[Dataset excerpts]

*** Block opens ***

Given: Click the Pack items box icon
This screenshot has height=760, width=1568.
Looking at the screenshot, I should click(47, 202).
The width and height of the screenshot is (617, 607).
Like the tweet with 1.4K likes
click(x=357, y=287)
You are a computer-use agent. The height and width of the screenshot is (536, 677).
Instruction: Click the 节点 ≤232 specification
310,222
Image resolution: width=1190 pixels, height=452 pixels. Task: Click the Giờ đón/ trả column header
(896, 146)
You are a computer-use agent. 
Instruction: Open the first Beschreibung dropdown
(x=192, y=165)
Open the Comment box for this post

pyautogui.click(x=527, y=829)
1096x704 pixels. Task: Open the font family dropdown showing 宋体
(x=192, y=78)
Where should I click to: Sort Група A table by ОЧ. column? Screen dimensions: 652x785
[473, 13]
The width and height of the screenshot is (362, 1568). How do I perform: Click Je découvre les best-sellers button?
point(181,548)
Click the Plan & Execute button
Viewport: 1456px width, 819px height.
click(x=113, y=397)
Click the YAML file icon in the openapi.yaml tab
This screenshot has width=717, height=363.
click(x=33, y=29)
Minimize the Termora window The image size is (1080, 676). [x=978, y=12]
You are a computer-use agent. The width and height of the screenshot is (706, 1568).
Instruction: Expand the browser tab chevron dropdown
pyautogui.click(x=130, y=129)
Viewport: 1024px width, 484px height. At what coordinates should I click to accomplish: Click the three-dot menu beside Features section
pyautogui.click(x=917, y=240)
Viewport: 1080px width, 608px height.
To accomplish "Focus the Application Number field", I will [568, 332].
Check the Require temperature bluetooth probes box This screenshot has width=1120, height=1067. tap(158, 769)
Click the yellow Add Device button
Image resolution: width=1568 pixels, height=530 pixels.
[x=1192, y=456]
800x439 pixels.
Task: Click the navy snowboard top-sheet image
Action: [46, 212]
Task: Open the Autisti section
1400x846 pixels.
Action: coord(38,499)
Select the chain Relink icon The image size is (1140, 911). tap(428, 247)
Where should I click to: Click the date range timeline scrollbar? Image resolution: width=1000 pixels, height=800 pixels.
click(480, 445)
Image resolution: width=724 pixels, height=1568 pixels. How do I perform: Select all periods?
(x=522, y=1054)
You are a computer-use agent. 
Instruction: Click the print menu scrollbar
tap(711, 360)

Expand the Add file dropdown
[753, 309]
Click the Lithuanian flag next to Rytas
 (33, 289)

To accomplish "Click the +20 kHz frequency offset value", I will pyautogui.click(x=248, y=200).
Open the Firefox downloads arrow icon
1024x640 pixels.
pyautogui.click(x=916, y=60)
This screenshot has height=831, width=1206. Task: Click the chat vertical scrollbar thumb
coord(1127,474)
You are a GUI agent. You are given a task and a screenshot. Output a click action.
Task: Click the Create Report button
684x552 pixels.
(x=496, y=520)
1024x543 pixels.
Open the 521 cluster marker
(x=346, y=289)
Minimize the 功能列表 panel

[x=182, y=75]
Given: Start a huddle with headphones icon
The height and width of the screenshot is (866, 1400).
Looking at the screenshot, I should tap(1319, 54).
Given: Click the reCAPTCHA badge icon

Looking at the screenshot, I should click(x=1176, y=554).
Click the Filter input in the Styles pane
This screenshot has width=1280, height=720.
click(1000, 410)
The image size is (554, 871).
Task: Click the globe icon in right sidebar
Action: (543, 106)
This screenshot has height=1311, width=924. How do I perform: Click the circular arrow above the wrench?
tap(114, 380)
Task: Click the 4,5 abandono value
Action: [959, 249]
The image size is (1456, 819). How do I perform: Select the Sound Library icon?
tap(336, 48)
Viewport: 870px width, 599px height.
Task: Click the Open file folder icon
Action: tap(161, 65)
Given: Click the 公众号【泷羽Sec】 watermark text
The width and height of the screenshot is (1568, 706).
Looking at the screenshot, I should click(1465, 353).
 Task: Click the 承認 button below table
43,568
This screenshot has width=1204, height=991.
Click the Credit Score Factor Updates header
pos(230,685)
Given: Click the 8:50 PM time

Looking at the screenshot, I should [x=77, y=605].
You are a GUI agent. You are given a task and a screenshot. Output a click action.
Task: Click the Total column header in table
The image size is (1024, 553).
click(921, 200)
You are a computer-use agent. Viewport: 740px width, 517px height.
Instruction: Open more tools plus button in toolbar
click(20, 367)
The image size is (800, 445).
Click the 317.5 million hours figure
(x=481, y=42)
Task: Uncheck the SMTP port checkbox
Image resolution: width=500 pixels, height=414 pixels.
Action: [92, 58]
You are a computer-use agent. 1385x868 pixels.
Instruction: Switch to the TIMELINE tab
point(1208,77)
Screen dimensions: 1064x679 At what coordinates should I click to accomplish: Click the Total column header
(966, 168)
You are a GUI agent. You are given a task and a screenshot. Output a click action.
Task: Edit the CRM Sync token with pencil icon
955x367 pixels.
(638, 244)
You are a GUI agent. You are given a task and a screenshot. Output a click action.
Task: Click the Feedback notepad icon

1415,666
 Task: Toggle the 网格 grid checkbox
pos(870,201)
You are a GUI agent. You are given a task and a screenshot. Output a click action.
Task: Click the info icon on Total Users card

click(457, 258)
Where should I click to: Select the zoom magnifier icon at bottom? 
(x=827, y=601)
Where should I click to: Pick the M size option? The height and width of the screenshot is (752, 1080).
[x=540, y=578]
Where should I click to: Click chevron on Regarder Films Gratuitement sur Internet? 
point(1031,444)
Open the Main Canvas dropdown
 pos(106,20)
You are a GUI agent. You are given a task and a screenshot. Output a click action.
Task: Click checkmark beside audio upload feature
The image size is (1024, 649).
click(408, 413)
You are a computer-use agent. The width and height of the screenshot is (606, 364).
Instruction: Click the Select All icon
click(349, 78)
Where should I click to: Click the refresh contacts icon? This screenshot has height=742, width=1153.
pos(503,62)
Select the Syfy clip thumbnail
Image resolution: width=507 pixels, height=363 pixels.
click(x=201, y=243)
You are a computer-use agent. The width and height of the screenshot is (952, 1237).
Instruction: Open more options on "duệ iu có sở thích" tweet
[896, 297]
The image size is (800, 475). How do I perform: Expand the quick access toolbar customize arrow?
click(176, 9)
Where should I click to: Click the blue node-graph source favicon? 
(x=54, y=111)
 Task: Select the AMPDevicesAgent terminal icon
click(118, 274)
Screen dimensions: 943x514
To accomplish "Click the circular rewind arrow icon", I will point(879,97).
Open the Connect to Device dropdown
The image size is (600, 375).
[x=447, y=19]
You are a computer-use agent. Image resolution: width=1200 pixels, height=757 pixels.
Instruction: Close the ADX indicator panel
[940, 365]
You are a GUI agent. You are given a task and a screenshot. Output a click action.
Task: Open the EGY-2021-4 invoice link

*** Block closes ***

*WHAT IS BEING ASKED*. Scan the data for the word "will" and copy every line where it shows up.

*ANSWER SECTION*.
To accomplish "Focus the Application Number field", I will [568, 332].
To accomplish "Click the +20 kHz frequency offset value", I will pyautogui.click(x=248, y=200).
To accomplish "Click the circular rewind arrow icon", I will point(879,97).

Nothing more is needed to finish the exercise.